Характер любимого брата Миши, с недавней смертью которого я все никак не могу примириться, отличался одной симпатичной чертой — казалось, будто не очень продуманной, беззаботной смелостью веселого, с поэтичной ленцой, на зависть умного человека. Смелость эту он проявил в начале фашистской оккупации, не сдав властям книг, хотя за таким приказом, как почти и за всеми приказами оккупантов и их приспешников, в не очень далекой перспективе виделась стандартная в те жуткие дни мера наказания.

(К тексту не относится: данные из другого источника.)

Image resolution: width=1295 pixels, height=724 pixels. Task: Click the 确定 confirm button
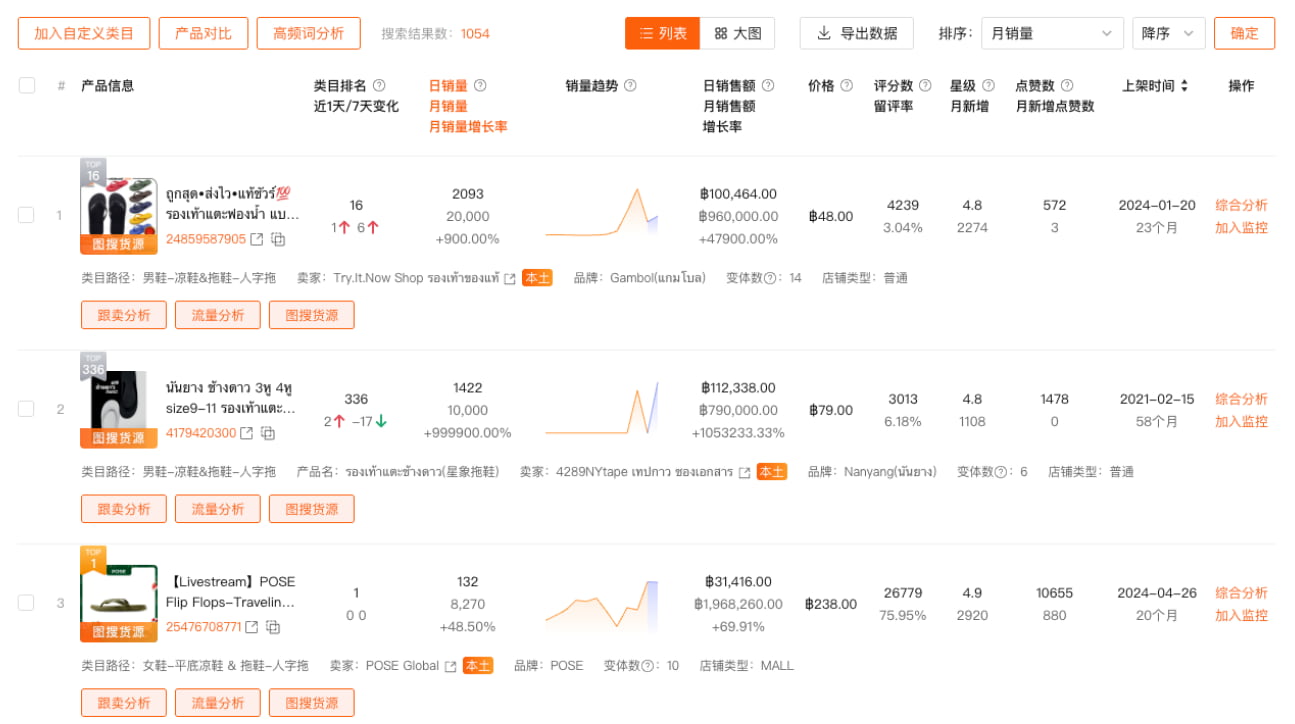pyautogui.click(x=1244, y=33)
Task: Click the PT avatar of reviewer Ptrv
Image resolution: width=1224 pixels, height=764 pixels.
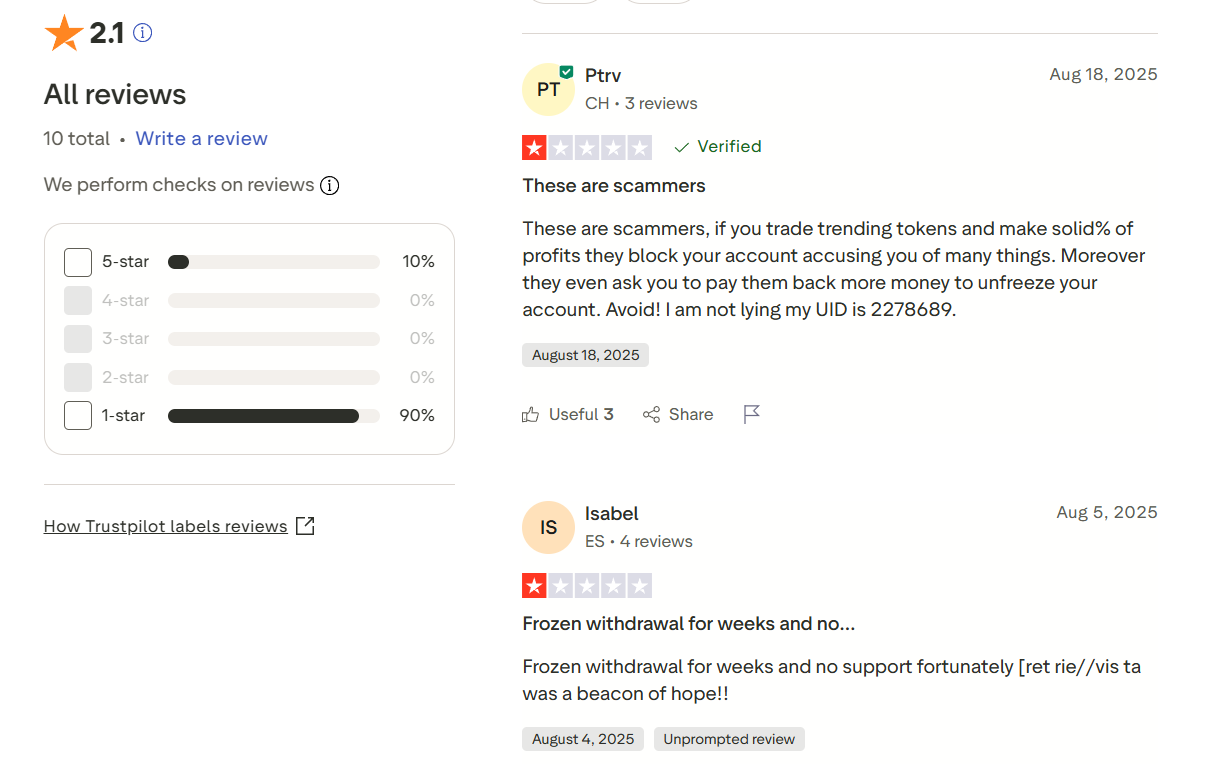Action: click(548, 90)
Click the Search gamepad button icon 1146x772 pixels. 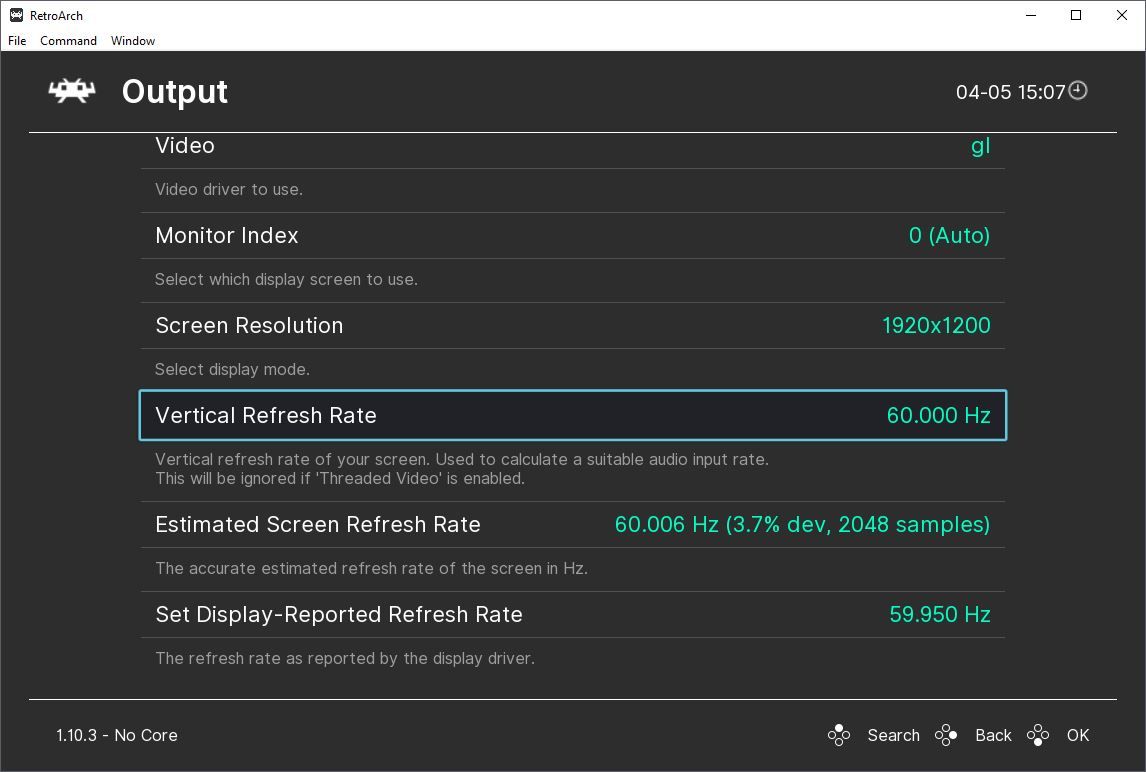tap(839, 735)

Бежав из плена, в котором я, солдат бывшей польской армии, очутился осенью 1939 года, я набросился на двух почти неизвестных мне писателей — Салтыкова-Щедрина и Горького. Законную, понятную жажду познания усиливали еще искусительность запретного плода и даже, если хотите, определенная форма протеста.

За осень и зиму 1941–1942 годов я прочел «Фому Гордеева», «Трое», «Городок Окуров», много рассказов. Но больше всего почему-то с этого времени запомнилась изданная отдельной книгой переписка Горького с Чеховым. Дыхание здоровой и красивой дружбы двух настоящих мужчин, двух талантов, двух необычайных людей.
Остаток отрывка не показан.